→ THE PROBLEM: Below are the entries to work from; restate word for word the portion that opens with the line containing "Squarespace (232, 889)" and closes with the line containing "[Messenger] (87, 358)", keeping both.

(Pixel coordinate grounding data)
+-------+

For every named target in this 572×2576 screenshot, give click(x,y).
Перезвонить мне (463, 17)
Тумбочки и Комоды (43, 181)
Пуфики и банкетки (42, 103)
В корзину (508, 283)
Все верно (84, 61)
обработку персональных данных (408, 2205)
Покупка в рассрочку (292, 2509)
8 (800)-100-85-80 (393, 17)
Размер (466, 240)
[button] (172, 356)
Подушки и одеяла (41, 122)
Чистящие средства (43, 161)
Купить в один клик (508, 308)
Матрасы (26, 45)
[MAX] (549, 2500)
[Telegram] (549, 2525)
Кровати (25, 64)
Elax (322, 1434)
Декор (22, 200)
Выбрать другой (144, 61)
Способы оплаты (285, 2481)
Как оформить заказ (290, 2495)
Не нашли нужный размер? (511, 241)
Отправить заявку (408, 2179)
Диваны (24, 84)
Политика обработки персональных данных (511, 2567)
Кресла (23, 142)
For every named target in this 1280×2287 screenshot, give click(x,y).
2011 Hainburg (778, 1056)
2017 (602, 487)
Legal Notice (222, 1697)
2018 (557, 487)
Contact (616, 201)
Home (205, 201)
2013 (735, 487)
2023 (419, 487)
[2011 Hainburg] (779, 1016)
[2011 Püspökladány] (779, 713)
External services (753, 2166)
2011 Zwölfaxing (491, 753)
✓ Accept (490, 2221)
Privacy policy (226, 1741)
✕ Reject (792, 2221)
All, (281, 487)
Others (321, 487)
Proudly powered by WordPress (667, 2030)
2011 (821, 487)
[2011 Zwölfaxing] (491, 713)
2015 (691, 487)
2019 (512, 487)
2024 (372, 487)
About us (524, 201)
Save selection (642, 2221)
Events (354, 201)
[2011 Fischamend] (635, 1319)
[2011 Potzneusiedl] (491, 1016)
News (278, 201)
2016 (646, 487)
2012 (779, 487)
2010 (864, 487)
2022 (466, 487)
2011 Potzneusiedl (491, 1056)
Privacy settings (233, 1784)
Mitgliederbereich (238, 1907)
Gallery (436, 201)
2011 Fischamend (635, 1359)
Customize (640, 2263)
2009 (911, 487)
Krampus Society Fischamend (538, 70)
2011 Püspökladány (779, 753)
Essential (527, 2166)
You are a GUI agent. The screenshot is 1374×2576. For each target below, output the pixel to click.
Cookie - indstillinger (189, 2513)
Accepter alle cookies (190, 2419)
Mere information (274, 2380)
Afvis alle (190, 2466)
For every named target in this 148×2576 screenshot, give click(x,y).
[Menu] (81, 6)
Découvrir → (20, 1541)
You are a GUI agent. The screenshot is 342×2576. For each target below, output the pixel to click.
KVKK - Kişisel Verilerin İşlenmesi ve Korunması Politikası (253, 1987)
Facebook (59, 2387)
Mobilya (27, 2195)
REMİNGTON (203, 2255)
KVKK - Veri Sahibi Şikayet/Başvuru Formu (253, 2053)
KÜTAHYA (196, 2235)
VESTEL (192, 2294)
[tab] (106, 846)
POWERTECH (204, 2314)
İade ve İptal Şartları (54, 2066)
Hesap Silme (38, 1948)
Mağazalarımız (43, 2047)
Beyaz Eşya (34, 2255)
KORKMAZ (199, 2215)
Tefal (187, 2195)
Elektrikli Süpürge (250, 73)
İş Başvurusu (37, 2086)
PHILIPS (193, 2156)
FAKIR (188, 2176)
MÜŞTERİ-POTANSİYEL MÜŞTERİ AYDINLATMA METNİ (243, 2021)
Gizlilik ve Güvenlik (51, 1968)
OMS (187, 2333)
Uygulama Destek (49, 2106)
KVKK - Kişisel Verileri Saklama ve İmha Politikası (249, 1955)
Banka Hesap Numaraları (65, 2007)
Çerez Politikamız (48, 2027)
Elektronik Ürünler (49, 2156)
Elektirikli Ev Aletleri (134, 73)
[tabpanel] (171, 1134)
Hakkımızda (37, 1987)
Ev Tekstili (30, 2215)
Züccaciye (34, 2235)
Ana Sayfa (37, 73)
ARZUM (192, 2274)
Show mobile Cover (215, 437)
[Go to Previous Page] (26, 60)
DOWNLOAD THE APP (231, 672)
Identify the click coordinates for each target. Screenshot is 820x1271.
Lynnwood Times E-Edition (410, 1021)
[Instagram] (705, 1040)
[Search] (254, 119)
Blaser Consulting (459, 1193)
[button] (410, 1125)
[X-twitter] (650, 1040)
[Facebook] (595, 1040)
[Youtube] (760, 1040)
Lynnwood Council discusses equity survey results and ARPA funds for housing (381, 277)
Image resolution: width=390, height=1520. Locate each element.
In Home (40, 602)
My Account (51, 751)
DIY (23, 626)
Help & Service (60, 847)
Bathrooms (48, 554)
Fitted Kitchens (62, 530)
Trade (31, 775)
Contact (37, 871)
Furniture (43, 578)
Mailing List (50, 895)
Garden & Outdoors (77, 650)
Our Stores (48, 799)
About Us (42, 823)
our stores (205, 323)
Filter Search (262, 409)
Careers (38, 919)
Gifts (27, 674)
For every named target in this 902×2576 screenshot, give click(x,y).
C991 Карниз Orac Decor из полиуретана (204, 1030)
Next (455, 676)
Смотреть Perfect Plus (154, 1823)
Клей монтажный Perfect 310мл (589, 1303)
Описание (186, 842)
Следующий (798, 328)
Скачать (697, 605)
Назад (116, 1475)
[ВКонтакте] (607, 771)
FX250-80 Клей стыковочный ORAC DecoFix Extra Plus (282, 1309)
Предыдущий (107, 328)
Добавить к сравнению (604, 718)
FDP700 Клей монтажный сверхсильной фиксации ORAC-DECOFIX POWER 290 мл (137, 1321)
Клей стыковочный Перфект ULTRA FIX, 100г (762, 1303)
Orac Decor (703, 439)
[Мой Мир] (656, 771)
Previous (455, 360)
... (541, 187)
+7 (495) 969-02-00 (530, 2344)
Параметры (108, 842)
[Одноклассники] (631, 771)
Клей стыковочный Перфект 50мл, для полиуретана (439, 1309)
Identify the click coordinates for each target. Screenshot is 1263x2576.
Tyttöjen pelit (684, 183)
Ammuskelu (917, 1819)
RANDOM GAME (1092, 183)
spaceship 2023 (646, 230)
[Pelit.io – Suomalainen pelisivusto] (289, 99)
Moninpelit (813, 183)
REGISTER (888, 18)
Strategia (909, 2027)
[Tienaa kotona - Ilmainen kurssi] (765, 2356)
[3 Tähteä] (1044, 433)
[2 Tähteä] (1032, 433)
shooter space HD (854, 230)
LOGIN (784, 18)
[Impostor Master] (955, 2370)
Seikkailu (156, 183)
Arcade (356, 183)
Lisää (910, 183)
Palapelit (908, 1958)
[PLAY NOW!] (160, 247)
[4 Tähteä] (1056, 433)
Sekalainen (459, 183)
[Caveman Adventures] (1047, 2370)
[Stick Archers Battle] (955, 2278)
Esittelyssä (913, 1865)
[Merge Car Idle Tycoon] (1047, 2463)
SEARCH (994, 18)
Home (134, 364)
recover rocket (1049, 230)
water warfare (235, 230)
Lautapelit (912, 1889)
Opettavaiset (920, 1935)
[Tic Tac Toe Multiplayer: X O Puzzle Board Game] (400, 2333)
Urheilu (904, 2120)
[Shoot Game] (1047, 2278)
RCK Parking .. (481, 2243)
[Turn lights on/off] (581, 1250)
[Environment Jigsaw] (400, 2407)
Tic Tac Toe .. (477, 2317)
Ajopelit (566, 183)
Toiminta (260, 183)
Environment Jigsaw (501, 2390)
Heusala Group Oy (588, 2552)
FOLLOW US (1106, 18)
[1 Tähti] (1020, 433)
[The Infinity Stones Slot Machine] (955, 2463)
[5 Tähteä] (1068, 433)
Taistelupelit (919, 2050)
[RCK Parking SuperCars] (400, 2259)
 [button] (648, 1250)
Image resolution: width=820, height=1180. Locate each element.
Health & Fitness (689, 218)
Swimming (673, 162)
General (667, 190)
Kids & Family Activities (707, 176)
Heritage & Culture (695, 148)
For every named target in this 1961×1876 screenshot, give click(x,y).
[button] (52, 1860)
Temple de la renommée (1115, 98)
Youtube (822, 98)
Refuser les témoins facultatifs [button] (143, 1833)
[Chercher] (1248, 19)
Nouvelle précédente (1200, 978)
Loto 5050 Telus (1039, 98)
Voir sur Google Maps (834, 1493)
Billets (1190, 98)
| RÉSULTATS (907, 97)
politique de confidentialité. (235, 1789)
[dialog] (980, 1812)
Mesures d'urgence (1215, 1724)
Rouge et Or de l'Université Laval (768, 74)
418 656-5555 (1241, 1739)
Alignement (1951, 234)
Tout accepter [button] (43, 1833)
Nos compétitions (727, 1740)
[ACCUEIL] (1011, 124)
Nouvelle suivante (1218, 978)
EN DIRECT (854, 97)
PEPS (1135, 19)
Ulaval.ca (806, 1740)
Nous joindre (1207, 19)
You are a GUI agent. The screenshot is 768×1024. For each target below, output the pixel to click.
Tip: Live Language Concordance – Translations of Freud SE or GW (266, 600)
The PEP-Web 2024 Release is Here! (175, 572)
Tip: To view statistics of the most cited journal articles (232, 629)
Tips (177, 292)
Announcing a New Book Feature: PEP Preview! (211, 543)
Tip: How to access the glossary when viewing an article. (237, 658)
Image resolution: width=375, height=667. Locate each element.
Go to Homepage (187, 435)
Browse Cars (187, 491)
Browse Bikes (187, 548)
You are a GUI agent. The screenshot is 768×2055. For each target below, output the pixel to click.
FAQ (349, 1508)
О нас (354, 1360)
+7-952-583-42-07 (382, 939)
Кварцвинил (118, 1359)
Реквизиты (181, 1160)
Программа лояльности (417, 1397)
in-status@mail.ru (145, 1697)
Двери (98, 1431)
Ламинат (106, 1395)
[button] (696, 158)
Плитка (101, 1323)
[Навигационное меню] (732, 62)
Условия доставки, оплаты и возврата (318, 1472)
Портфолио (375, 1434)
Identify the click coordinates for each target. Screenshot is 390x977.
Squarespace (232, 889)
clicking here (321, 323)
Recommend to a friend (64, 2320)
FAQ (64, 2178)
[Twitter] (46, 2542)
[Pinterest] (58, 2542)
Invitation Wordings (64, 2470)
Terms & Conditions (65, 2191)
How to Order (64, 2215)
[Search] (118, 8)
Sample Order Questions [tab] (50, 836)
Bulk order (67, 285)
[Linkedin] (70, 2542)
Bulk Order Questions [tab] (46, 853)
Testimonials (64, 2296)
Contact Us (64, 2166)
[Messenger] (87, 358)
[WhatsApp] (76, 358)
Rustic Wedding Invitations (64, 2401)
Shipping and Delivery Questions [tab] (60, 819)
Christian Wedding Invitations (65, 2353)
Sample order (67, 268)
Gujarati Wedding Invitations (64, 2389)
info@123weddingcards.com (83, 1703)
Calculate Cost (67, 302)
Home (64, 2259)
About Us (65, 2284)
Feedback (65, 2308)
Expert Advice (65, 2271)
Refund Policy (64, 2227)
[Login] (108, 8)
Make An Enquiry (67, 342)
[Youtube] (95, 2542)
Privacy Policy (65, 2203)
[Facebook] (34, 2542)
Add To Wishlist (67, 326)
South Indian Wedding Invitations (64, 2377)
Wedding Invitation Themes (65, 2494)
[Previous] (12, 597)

+-------+

→ SOLUTION TO THE EXERCISE:
Squarespace (232, 889)
clicking here (321, 323)
Recommend to a friend (64, 2320)
FAQ (64, 2178)
[Twitter] (46, 2542)
[Pinterest] (58, 2542)
Invitation Wordings (64, 2470)
Terms & Conditions (65, 2191)
How to Order (64, 2215)
[Search] (118, 8)
Sample Order Questions [tab] (50, 836)
Bulk order (67, 285)
[Linkedin] (70, 2542)
Bulk Order Questions [tab] (46, 853)
Testimonials (64, 2296)
Contact Us (64, 2166)
[Messenger] (87, 358)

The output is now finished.